Eine weitere Möglichkeit, die finanzielle Belastung durch Migration zu reduzieren, besteht in migrationspolitischen Maßnahmen, die zusätzliche Arbeitsmigration fördern. Gegenüber der Nettomigration von 293.000 Personen im Referenzszenario wird in diesem Szenario eine zusätzliche Zuwanderung von 109.000 Personen mit einer höheren Qualifikation in Form einer Berufsausbildung oder eines Hochschulabschlusses angenommen, wodurch sich die Nachhaltigkeitslücke um 39,5 Prozentpunkte verringern würde (vgl. Abb. 2).

Allerdings würde auch diese Kombination aus einer Erhöhung der Qualifikationsstruktur der Migrantinnen und Migranten um 50 Prozent sowie gezielten Anwerbemaßnahmen unter den Annahmen der vorliegenden Analyse insgesamt zu keiner positiven fiskalischen Bilanz der Migration führen.
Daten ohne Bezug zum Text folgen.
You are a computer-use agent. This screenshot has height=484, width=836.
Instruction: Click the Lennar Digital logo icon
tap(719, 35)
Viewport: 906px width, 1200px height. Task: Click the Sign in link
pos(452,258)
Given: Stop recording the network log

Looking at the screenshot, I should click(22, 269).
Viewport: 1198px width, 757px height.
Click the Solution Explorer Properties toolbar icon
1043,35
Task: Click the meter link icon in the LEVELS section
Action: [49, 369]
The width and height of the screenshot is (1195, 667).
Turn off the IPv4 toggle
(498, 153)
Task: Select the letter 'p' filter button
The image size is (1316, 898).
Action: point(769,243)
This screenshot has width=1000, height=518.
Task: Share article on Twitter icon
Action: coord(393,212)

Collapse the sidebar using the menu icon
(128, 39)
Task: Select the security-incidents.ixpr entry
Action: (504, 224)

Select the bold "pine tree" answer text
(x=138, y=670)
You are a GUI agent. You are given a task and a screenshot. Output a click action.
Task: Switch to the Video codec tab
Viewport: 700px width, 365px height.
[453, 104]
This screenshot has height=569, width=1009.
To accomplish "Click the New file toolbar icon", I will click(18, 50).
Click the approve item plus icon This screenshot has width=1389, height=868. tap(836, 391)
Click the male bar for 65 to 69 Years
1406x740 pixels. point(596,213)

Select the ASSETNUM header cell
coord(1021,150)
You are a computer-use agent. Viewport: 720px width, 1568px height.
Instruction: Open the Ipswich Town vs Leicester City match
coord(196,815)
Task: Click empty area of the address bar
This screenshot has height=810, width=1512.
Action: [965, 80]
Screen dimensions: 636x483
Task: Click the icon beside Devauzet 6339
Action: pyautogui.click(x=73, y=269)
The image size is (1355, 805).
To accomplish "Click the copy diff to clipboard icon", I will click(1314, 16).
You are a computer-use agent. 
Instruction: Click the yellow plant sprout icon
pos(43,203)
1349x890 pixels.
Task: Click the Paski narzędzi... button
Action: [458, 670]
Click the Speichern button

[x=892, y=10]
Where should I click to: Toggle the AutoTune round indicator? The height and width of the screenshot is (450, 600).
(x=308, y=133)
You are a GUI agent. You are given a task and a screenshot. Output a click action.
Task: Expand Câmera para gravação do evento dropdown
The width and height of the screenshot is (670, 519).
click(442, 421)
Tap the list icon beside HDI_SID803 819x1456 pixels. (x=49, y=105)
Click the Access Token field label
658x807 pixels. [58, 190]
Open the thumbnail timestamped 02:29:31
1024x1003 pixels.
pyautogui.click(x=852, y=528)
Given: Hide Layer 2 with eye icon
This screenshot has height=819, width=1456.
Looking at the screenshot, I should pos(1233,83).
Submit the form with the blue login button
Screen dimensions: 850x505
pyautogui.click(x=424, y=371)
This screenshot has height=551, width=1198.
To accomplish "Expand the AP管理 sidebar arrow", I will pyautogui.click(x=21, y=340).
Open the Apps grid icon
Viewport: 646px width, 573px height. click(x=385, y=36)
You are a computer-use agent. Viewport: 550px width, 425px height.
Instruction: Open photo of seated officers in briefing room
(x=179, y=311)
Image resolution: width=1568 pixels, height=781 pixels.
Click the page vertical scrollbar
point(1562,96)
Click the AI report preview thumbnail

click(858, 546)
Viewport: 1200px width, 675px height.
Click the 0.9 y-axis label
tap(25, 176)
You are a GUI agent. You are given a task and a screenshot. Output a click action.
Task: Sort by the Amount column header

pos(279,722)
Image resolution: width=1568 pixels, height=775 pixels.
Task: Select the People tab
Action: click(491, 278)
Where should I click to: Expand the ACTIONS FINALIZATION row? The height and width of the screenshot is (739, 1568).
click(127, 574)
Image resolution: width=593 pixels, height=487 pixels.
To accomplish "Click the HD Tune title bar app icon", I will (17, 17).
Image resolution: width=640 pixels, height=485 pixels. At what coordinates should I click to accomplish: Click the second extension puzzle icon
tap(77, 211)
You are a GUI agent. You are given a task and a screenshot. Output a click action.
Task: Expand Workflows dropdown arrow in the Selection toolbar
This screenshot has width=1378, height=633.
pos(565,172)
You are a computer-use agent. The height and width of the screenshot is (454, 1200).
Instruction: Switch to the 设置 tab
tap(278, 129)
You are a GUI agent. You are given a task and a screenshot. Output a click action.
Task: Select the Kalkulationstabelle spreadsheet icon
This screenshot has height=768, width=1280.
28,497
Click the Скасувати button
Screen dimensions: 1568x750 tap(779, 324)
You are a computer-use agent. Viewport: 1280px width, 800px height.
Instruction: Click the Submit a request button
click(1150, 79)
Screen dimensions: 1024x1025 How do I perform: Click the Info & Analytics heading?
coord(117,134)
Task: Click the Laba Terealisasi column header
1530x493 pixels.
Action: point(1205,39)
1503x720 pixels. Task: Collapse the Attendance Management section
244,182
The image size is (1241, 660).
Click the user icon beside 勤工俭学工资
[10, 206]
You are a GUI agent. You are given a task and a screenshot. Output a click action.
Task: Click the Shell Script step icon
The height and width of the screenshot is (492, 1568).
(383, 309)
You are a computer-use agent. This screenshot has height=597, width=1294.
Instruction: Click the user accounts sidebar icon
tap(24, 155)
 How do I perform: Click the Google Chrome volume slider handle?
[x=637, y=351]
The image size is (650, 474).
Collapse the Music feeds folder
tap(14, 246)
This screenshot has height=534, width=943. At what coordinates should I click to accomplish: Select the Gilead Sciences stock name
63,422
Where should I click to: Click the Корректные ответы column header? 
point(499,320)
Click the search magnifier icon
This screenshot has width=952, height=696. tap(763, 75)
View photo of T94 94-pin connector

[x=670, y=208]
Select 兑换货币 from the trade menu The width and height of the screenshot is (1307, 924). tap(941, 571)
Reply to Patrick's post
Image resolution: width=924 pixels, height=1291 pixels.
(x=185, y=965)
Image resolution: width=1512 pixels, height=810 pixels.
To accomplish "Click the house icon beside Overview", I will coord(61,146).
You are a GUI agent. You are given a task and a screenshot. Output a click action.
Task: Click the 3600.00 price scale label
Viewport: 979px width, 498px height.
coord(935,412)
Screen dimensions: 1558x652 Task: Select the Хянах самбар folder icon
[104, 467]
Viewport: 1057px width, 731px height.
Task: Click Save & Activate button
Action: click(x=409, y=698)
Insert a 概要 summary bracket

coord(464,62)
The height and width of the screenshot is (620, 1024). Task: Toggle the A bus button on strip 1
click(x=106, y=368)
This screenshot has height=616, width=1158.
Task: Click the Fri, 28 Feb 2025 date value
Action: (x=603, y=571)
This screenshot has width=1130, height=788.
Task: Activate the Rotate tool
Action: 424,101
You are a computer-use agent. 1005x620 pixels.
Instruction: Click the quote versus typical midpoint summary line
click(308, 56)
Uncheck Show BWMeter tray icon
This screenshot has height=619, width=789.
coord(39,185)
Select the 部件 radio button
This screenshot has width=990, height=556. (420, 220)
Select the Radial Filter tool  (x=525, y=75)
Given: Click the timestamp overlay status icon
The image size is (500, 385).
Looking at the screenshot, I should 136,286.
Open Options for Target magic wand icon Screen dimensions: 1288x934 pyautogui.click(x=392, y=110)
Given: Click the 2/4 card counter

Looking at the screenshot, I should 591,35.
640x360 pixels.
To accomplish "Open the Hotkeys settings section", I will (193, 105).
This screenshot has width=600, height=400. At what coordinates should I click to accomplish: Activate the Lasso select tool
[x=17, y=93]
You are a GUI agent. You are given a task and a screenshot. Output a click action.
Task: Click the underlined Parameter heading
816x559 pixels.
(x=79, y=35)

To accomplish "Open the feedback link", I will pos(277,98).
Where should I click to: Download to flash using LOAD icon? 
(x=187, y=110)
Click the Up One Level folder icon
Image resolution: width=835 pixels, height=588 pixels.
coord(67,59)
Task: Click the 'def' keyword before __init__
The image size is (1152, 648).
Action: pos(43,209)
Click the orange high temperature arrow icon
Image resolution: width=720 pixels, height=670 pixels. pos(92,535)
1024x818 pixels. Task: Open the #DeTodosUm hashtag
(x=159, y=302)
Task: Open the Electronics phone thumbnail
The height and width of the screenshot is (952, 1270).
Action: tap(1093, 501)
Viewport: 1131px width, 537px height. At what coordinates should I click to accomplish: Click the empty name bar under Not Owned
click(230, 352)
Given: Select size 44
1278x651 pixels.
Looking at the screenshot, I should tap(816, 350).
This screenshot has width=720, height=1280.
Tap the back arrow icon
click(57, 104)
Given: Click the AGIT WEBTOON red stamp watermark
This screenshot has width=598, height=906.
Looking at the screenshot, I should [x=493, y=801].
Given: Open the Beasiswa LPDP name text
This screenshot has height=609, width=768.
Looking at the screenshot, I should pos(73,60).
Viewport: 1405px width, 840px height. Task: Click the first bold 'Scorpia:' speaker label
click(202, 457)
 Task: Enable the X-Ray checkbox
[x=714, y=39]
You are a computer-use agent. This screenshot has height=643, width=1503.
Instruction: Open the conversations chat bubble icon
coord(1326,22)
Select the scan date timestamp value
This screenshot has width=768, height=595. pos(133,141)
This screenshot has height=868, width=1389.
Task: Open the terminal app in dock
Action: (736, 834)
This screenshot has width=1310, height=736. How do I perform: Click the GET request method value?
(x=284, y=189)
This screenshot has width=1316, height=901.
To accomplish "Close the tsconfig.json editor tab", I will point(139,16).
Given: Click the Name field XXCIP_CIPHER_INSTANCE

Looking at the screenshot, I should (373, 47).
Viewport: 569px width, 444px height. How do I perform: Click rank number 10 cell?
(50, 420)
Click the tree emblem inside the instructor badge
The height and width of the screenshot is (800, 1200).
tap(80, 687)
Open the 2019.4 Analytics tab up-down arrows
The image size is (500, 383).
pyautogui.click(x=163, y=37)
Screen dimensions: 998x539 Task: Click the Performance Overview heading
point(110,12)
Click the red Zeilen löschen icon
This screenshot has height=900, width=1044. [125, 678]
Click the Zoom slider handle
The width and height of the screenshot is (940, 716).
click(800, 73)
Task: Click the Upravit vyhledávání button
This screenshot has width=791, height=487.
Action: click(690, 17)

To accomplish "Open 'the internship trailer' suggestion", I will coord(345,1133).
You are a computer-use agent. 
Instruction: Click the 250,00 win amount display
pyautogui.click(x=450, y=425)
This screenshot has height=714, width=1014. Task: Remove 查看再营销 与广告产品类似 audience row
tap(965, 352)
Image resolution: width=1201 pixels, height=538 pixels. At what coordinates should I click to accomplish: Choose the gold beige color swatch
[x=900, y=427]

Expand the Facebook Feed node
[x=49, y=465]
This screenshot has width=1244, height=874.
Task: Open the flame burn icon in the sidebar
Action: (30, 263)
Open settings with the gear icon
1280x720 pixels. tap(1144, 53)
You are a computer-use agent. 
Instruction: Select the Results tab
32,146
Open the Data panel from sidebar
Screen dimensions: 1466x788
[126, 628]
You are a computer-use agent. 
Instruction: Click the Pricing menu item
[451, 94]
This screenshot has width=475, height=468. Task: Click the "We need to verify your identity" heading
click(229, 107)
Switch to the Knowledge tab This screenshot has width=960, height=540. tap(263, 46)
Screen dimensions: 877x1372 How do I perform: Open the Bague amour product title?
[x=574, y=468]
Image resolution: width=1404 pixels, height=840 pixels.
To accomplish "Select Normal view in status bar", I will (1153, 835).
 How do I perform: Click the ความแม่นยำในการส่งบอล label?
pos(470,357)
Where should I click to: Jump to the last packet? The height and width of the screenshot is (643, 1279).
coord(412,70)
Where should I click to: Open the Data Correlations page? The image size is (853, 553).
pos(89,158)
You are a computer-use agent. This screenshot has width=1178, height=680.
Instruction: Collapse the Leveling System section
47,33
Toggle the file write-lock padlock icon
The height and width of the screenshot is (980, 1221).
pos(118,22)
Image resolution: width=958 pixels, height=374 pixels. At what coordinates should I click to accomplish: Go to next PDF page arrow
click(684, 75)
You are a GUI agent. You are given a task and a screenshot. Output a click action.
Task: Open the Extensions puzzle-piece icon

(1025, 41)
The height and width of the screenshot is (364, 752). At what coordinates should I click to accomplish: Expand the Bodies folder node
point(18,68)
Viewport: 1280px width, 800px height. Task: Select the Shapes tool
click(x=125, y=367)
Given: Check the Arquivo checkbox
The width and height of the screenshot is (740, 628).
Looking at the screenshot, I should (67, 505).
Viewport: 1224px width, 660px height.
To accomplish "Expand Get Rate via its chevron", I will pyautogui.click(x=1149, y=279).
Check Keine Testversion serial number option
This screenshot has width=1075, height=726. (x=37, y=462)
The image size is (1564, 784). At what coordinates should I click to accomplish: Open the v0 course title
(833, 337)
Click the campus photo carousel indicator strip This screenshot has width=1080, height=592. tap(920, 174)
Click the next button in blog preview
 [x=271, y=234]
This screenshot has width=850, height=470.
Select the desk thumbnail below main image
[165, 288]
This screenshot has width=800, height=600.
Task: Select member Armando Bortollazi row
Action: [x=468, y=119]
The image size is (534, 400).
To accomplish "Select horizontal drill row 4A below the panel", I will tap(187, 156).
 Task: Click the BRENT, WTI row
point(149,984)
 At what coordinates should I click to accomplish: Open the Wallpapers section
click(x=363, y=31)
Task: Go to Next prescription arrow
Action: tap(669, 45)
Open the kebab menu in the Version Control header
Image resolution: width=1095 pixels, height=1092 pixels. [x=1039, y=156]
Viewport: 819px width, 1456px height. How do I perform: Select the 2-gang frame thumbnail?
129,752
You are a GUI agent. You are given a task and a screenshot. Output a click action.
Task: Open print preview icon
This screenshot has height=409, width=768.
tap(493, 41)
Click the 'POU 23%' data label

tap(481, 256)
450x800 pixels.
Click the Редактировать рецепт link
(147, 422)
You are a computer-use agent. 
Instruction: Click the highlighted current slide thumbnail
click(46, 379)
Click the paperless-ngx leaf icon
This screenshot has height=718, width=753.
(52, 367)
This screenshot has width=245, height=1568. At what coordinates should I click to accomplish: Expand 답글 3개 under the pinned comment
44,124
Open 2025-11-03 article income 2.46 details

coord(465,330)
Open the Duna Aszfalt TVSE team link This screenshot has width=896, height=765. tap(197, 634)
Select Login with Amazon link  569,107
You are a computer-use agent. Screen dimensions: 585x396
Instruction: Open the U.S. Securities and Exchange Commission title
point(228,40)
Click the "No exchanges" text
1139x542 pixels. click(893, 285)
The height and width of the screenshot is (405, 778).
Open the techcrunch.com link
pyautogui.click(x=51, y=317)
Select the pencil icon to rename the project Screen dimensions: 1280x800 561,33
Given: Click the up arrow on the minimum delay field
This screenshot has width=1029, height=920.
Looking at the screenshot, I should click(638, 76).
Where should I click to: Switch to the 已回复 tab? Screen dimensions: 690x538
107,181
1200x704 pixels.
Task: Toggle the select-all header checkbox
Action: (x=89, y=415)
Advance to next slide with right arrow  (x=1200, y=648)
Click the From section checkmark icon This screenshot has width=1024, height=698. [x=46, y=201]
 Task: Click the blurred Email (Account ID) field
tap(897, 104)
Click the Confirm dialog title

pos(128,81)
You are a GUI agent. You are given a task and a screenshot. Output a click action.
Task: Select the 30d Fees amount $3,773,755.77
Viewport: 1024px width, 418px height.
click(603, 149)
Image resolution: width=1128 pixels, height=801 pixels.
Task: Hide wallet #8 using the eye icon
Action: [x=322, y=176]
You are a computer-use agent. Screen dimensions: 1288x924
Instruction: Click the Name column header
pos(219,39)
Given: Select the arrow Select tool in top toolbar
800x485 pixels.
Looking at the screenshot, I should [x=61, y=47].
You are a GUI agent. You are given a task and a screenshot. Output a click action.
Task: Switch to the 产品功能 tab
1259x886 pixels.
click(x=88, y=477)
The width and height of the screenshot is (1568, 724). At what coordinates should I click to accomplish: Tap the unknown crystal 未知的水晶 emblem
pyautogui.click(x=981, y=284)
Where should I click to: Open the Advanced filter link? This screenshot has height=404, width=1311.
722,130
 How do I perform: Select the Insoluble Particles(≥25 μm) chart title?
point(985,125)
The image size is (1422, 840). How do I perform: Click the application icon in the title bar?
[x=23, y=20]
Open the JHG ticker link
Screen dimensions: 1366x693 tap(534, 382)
Zwar ergäbe sich ein positiver fiskalischer Effekt von 127,7 Prozent des BIP, insgesamt bliebe die fiskalische Bilanz der Migration jedoch bei -22,0 Prozent des BIP. „Somit zeigt sich, dass die negative fiskalische Bilanz der Zuwanderung insbesondere auf die ungesteuerte und irreguläre Migration zurückzuführen ist“, betont Raffelhüschen.

Die Analyse der betrachteten Migrationsszenarien zeigt, dass eine Erhöhung der Zuwanderung keinesfalls ausreicht, um die Nachhaltigkeitslücke zu schließen. Es verbleiben Nachhaltigkeitslücken zwischen 369,4 und 457,6 Prozent des BIP. „Die Migrationspolitik ist zwar für die fiskalische Nachhaltigkeit in Deutschland von großer Bedeutung, kann aber die Folgen des demografischen Wandels nicht ausreichend kompensieren“, warnt Raffelhüschen. Das liege vor allem daran, dass der deutsche Staatshaushalt insgesamt nicht nachhaltig aufgestellt sei, sondern seinen Bürgern mehr Leistungen verspreche, als sie über ihren Lebenszyklus finanzieren könnten. Selbst eine erfolgreiche Zuwanderungspolitik könne daher eine Anpassung der staatlichen Leistungen, insbesondere der altersspezifischen Sozialausgaben, nicht ersetzen: „Der Sozialstaat in seiner jetzigen Form ist auf Dauer weder für die in Deutschland lebende Bevölkerung noch für Zuwanderer bezahlbar“, resümiert Raffelhüschen.